═════ Textauszug
In den 14 Jahren seines Bestehens hatte das Bauhaus gerade einmal 1250 Schüler. Der große Einfluss, den die Schule auf Architektur, Kunst und Design des 20. Jahrhunderts hatte, lag zum einen darin begründet, dass Gropius viele namhafte Lehrer holte und das Bauhaus zum Schmelztiegel der internationalen Moderne machte. Die Maler und Grafiker Lyonel Feininger, Paul Klee, Oskar Schlemmer und Wassily Kandinsky und der Gestalter László Moholy-Nagy lehrten in Weimar, in Dessau kamen vermehrt Architekten wie Hannes Meyer, Hans Wittwer, Ludwig Mies van der Rohe, Ludwig Hilberseimer und Mart Stam zum Lehrkörper. Der ehemalige Bauhaus-Schüler Marcel Breuer übernahm als Eigengewächs die Leitung der Möbelwerkstatt. Die Bauhaus-Meister kamen aus Deutschland, Ungarn, Russland, Dänemark, Österreich, der Schweiz, der Tschechoslowakei und den Niederlanden.
Zum anderen hat sich das Bauhaus äußerst erfolgreich selbst inszeniert. Über eigene Publikationen, zahlreiche Vorträge der Professoren und Ausstellungen, die durch ganz Europa wanderten, wurde es sehr populär.
Zur weltweiten Verbreitung der Bauhaus-Ideen trug schließlich auch die Verfolgung durch die Nationalsozialisten bei, die viele Lehrer in die Emigration zwang. Vor allem in den USA wurden die Bauhäusler mit offenen Armen empfangen. So nahm Walter Gropius 1937 eine Professur an der Harvard University in Cambridge, Massachusetts an und holte Marcel Breuer an sein Institut. Auf Gropius‘ Vorschlag wurde László Moholy-Nagy zum Leiter des New Bauhaus in Chicago berufen. Ludwig Mies van der Rohe wurde Direktor des Illinois Institute of Technology in Chicago.
Der Berliner Bauhaus-Nachlass
In Berlin hat das Bauhaus wenig Spuren hinterlassen. Das Gebäude, in dem es vor seiner Auflösung angesiedelt war, existiert nicht mehr. Die vielen modernen Wohnsiedlungen, die in den 20er Jahren in Berlin entstanden, sind aber mit dem Bauhaus eng verwandt. Die wichtigsten Berliner Architekten hatten 1926 die Vereinigung „Der Ring“ gegründet, die auch das vom Bauhaus vertretene „Neue Bauen“ fördern wollte. Dazu gehörten unter anderem Bruno Taut und Max Taut, Martin Wagner, Hans Scharoun, Erich Mendelsohn, Ludwig Mies van de Rohe und der damalige Bauhaus-Chef Walter Gropius.
══════════
═════ Bereitgestellte Angaben
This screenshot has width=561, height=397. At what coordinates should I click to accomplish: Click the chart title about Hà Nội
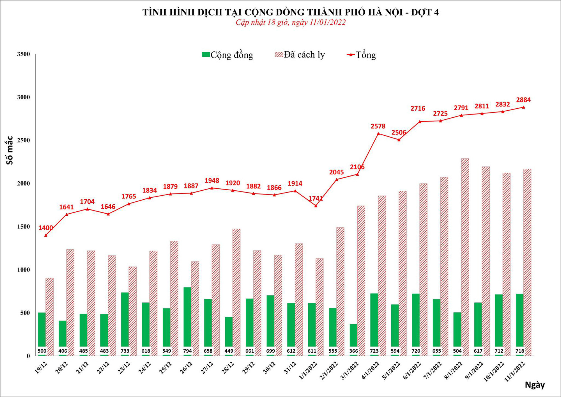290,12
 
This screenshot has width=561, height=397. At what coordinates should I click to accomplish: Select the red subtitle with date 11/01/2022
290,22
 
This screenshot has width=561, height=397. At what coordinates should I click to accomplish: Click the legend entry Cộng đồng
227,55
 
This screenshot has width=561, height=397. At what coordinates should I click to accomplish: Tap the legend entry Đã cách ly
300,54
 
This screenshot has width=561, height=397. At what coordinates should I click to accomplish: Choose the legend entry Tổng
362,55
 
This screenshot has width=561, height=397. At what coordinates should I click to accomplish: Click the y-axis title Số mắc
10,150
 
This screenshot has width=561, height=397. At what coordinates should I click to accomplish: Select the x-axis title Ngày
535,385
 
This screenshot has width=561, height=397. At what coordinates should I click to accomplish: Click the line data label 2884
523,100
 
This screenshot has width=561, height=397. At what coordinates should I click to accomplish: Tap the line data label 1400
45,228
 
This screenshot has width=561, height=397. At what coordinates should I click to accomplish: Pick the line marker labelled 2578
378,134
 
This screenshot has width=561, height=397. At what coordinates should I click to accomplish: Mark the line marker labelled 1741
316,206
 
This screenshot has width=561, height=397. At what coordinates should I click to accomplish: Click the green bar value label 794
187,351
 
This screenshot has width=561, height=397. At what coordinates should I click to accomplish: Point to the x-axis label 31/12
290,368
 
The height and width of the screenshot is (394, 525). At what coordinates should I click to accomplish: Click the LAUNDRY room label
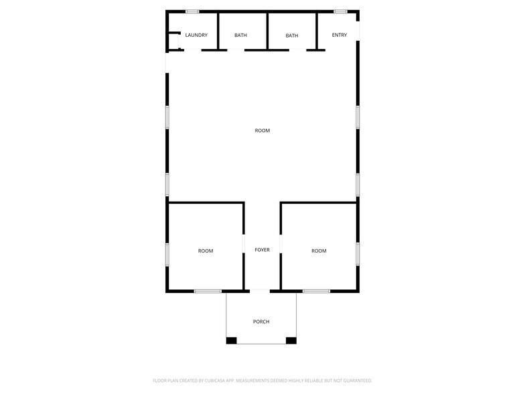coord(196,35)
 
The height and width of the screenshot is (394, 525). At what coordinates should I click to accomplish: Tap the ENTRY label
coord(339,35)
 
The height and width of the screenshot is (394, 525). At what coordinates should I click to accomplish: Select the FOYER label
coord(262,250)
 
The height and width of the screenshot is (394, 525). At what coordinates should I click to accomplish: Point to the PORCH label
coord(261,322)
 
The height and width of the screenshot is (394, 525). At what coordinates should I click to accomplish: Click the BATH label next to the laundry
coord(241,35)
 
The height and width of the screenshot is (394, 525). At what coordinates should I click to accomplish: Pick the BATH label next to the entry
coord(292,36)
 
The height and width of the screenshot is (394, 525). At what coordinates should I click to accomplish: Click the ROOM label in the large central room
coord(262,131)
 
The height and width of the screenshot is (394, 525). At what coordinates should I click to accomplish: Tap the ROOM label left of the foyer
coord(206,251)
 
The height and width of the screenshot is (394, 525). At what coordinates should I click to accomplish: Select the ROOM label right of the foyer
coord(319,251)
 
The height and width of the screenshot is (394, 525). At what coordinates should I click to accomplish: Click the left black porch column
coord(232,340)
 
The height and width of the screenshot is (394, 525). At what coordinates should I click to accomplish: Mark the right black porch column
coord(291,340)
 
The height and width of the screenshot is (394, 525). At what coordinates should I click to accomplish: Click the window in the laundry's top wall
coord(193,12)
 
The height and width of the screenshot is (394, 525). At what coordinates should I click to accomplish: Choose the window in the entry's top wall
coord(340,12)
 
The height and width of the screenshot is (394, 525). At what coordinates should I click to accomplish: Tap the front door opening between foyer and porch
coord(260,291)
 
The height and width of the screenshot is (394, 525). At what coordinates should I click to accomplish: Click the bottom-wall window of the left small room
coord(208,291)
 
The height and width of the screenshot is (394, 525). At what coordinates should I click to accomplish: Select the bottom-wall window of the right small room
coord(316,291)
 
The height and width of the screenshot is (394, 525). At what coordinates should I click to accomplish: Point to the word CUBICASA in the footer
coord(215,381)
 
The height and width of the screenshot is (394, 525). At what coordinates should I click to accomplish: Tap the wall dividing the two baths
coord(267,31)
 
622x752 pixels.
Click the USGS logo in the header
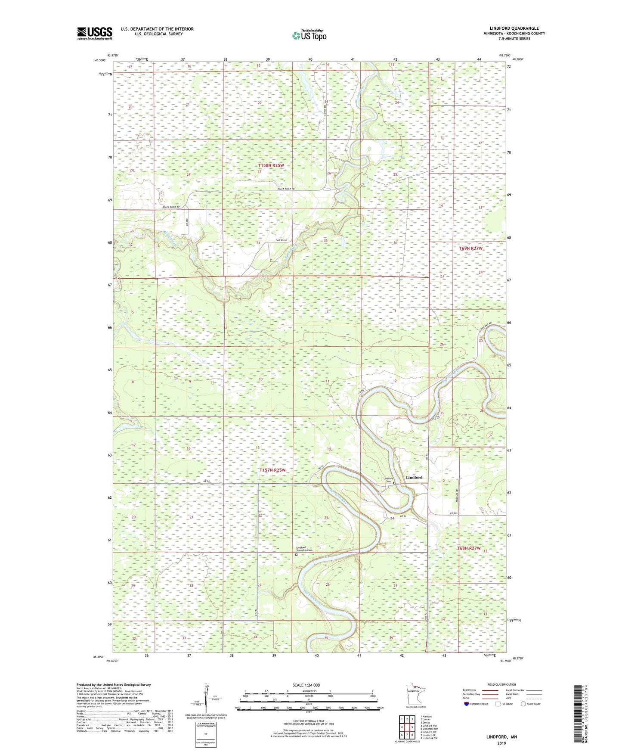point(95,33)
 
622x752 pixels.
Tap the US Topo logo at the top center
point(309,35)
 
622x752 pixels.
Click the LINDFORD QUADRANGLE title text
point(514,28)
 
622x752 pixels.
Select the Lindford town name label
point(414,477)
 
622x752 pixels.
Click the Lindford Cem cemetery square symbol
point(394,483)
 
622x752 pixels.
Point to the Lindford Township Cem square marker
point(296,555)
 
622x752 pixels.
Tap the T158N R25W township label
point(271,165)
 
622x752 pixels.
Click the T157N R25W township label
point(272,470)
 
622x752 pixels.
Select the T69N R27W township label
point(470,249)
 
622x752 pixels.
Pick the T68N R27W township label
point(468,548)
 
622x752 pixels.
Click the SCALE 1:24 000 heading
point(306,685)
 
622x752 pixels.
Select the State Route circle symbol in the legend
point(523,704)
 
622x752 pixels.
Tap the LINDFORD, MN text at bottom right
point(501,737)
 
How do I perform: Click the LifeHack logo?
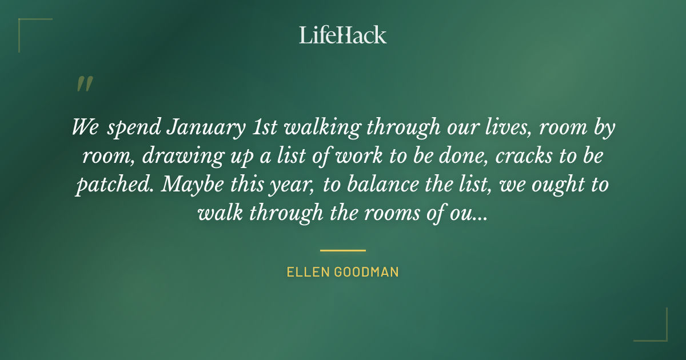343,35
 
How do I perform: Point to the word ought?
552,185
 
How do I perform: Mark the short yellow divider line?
══════════
Schriftliche Aufgabe 1:
Beantworte diese Fragen zum Auszug über das Bauhaus jeweils kurz:
(a) Wie viele Schüler hatte das Bauhaus in den 14 Jahren seines Bestehens?
(b) An welcher Universität nahm Walter Gropius 1937 eine Professur an?
(c) In welchem Jahr gründeten die wichtigsten Berliner Architekten die Vereinigung „Der Ring“?
Schriftliche Aufgabe 2: Schreibe die Fortsetzung des Auszugs über das Bauhaus, die an seinen letzten Satz anschließt.
Die Zeilen werden für die Bearbeitung nicht benötigt.

Ergebnis der Übung 1:
(a) 1250 Schüler
(b) An der Harvard University in Cambridge, Massachusetts
(c) 1926

Ergebnis der Übung 2:
Einige Berliner Wohnanlagen entstanden auch unter direkter Beteiligung der Bauhaus-Protagonisten. So baute Gropius 1928 in Zehlendorf die Villa Lewin, die den Dessauer Meisterhäusern ähnelt, und 1930 zwei Blöcke in der Großsiedlung Siemensstadt. Mies van der Rohe entwarf 1926 eine kleine Wohnanlage an der Afrikanischen Straße. Die Villa Lemke, die 1933 nach den Plänen Mies van der Rohes in Hohenschönhausen entstand, ist heute ein Ausstellungsgebäude.
Nach dem Krieg bemühte sich West-Berlin darum, dass die zu internationalen Architektur-Stars gewordenen ehemaligen Bauhäusler in der Halbstadt bauen. Mit Erfolg: Mies van der Rohe baute die 1968 eröffnete Neue Nationalgalerie auf dem Kulturforum, Walter Gropius steuerte ein Wohnhaus im Hansaviertel für die Interbau 1957 bei. Von Gropius stammt der Gesamtplan für die Gropiusstadt (1962 bis 1972) sowie das dortige halbrunde „Gropius-Haus“. Das Bauhaus-Archiv/Museum für Gestaltung an der Klingelhöferstraße beruht ebenfalls auf einem Gropius-Entwurf. Hier wird der Bauhaus-Nachlass gesammelt und ausgestellt. Zurzeit wird das Haus umgebaut und erweitert.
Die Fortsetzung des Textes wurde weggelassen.